▶ RECORDS FOR PROCESSING
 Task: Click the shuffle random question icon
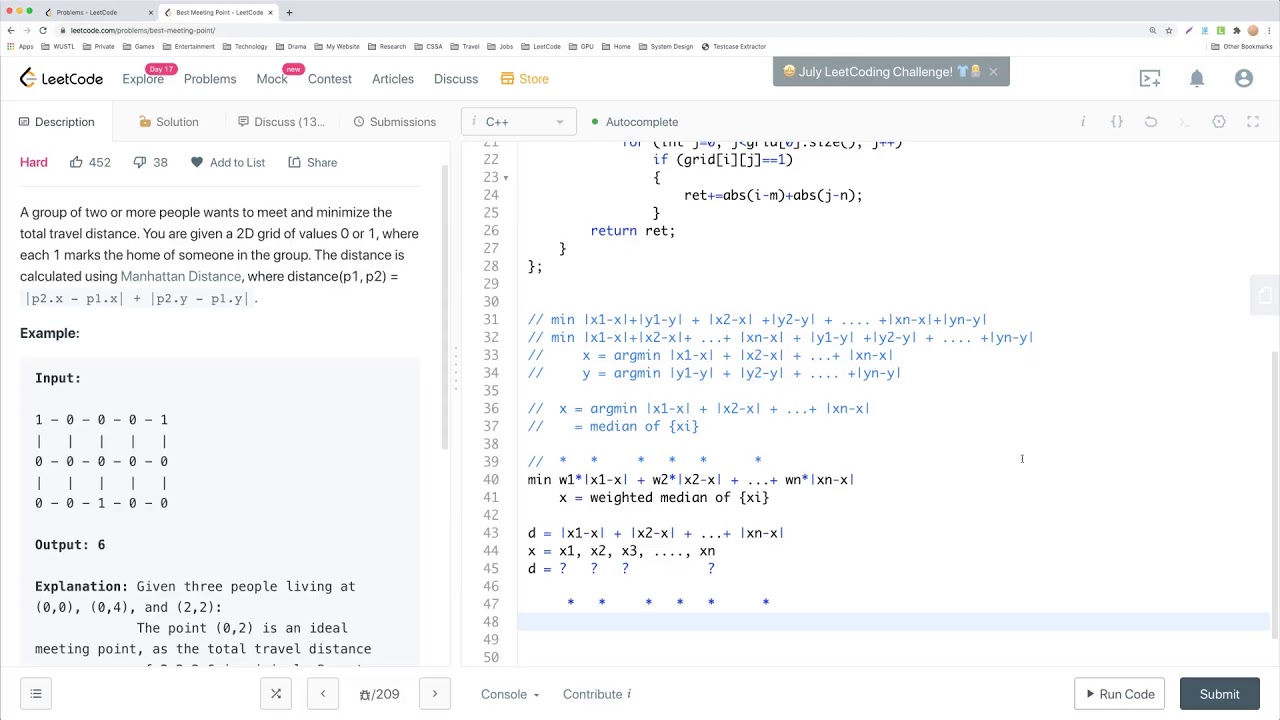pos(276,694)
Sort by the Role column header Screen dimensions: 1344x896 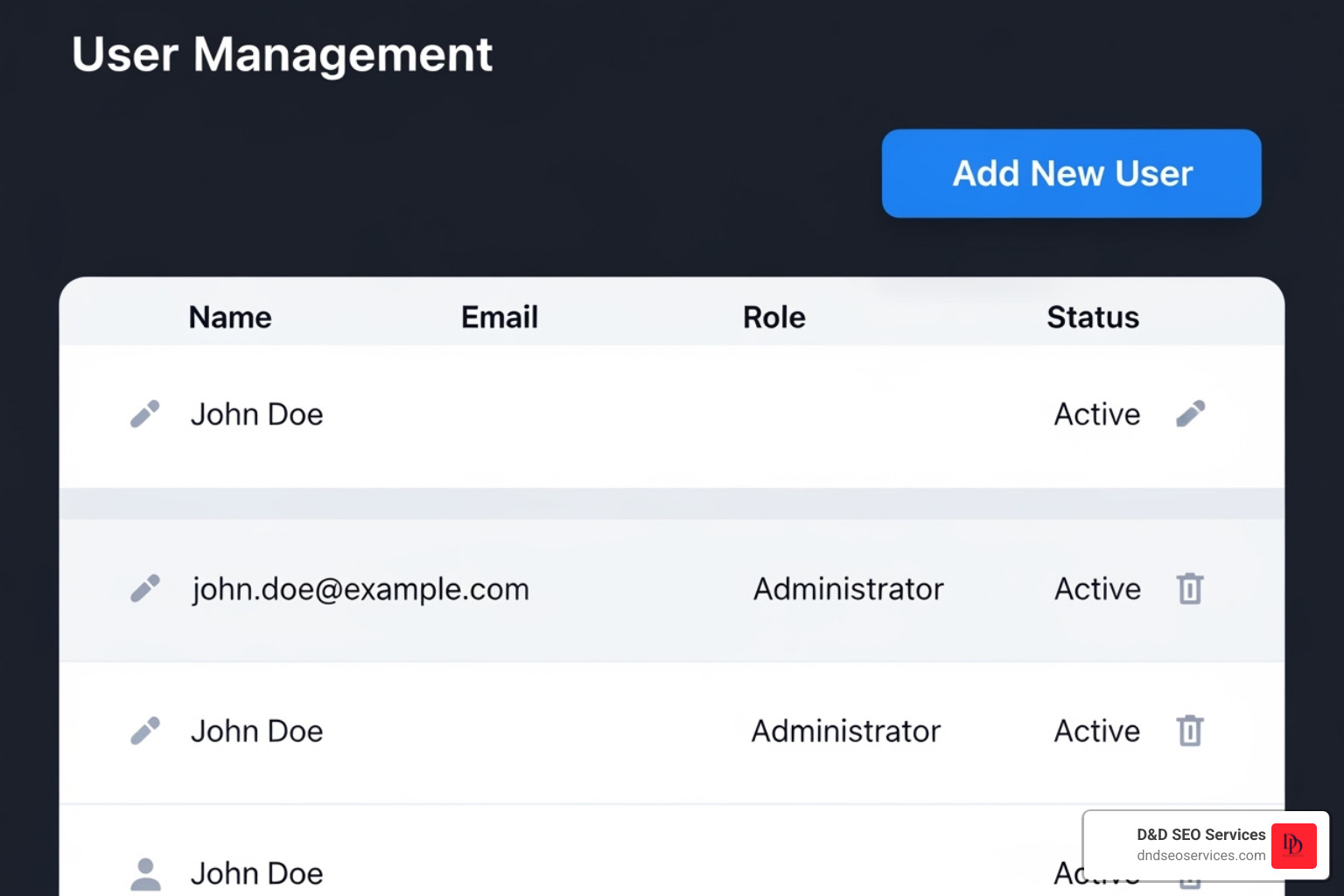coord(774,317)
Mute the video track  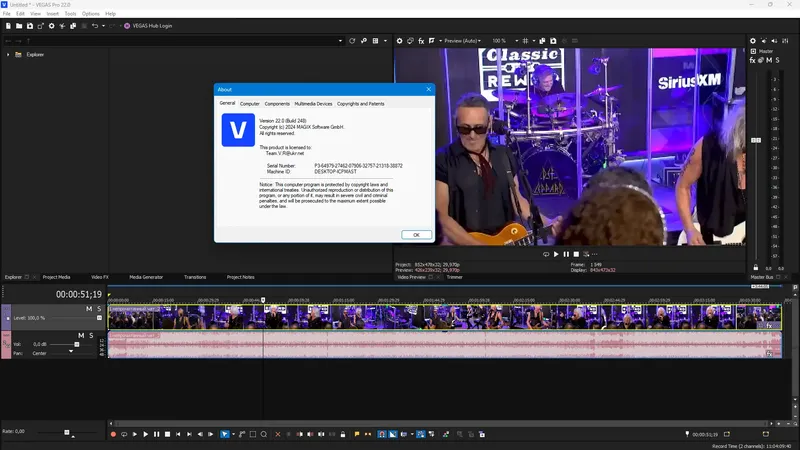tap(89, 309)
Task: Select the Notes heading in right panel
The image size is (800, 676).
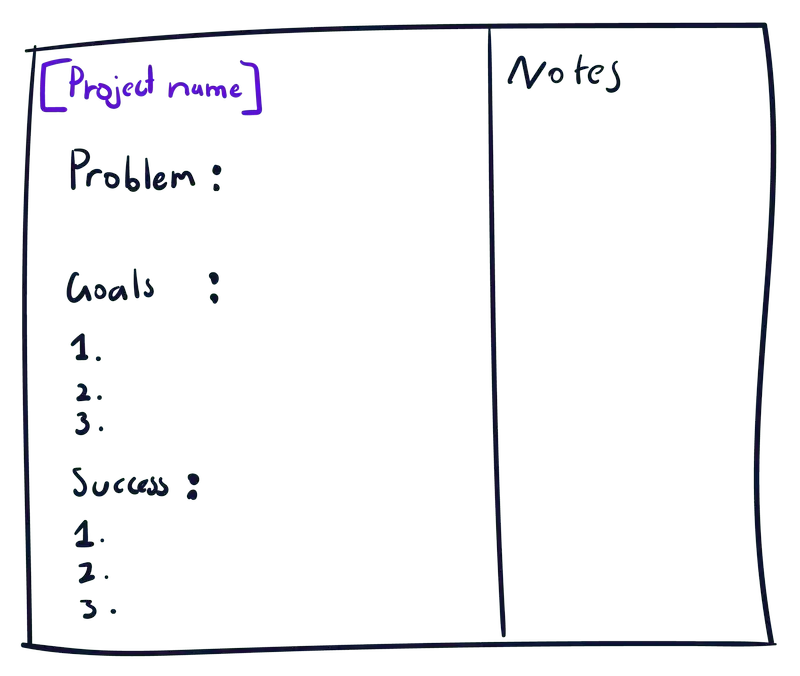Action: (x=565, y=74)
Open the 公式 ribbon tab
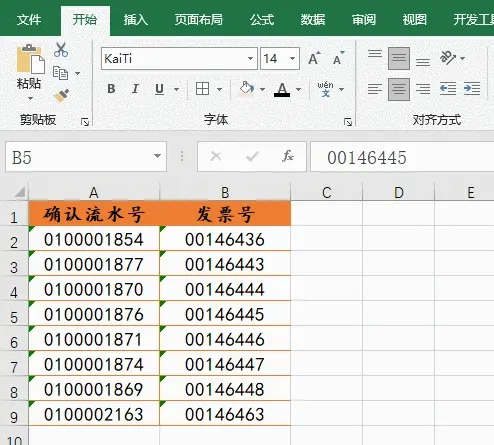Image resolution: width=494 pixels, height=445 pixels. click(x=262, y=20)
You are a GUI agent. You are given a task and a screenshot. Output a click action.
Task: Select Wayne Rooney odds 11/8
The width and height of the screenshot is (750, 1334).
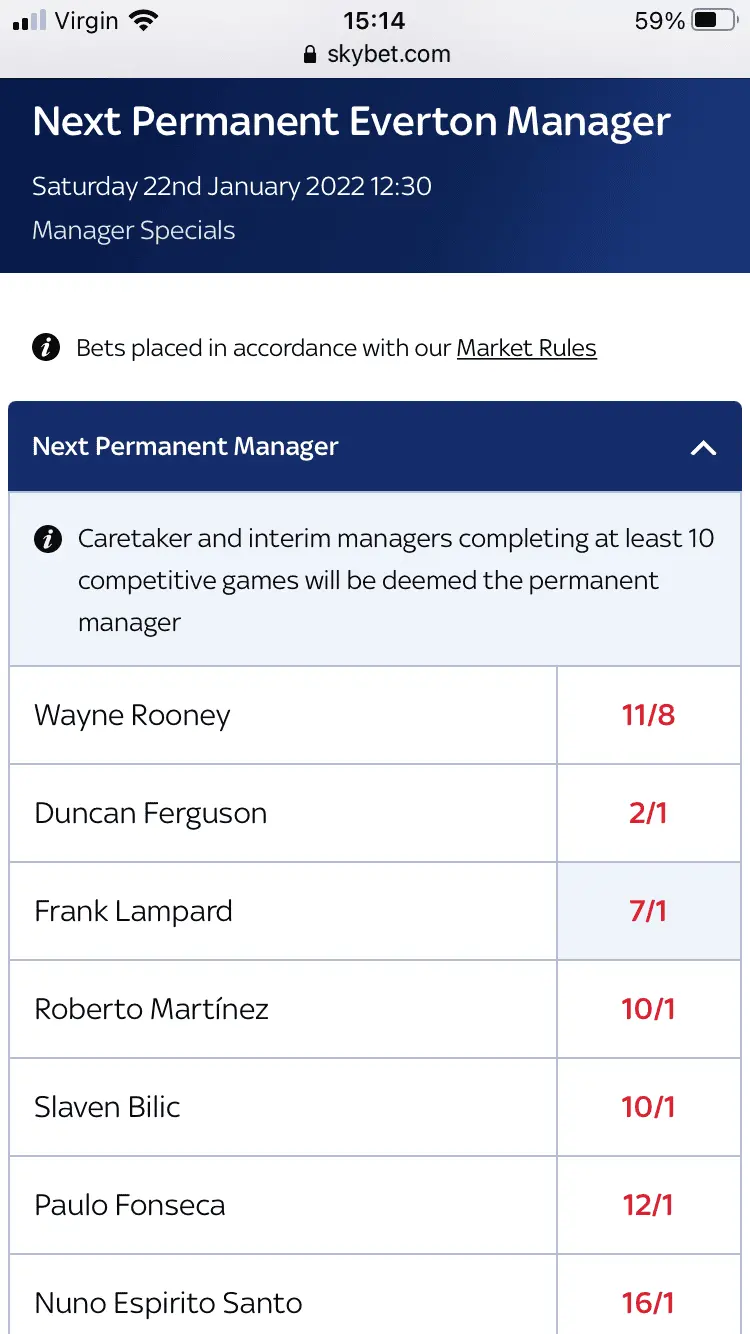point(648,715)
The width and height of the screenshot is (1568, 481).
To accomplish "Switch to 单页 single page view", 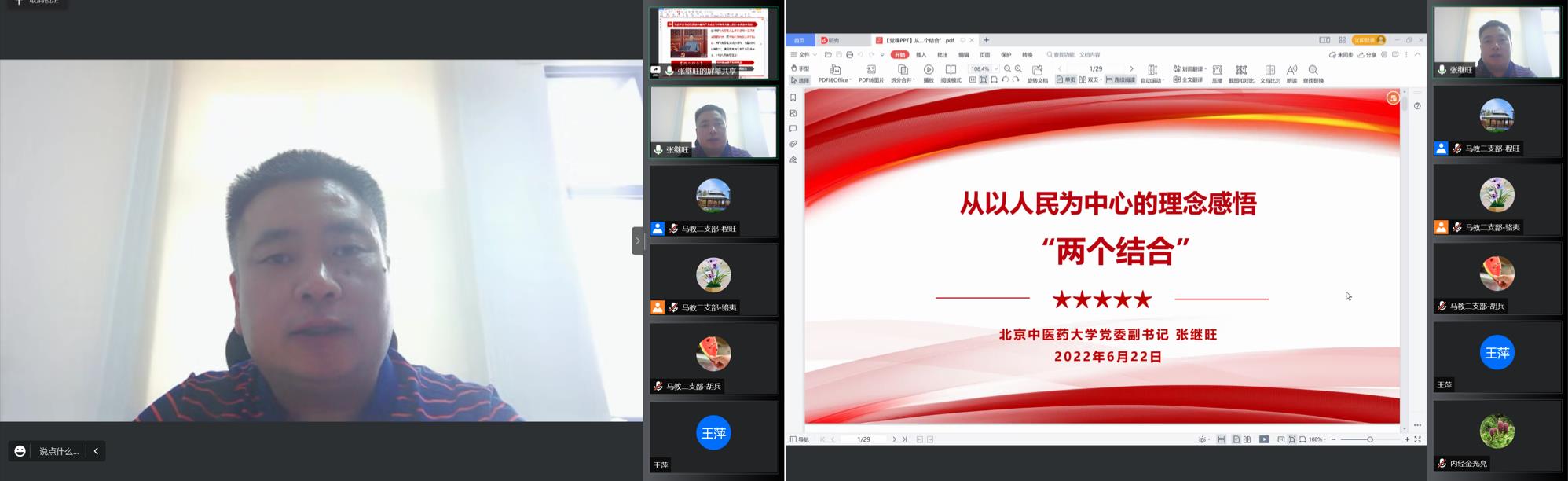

▶ INSTRUCTIONS FOR THE TASK
Only the lines from the one holding "The image size is (800, 676)." to the last line of the entries above should be printed, exactly as they appear and with no pictures.

▶ SOLUTION BELOW
The image size is (800, 676).
Action: (x=565, y=74)
Open the 公式 ribbon tab
Image resolution: width=494 pixels, height=445 pixels. click(x=262, y=20)
You are a GUI agent. You are given a task and a screenshot. Output a click action.
Task: Select Wayne Rooney odds 11/8
The width and height of the screenshot is (750, 1334).
point(648,715)
The width and height of the screenshot is (1568, 481).
To accomplish "Switch to 单页 single page view", 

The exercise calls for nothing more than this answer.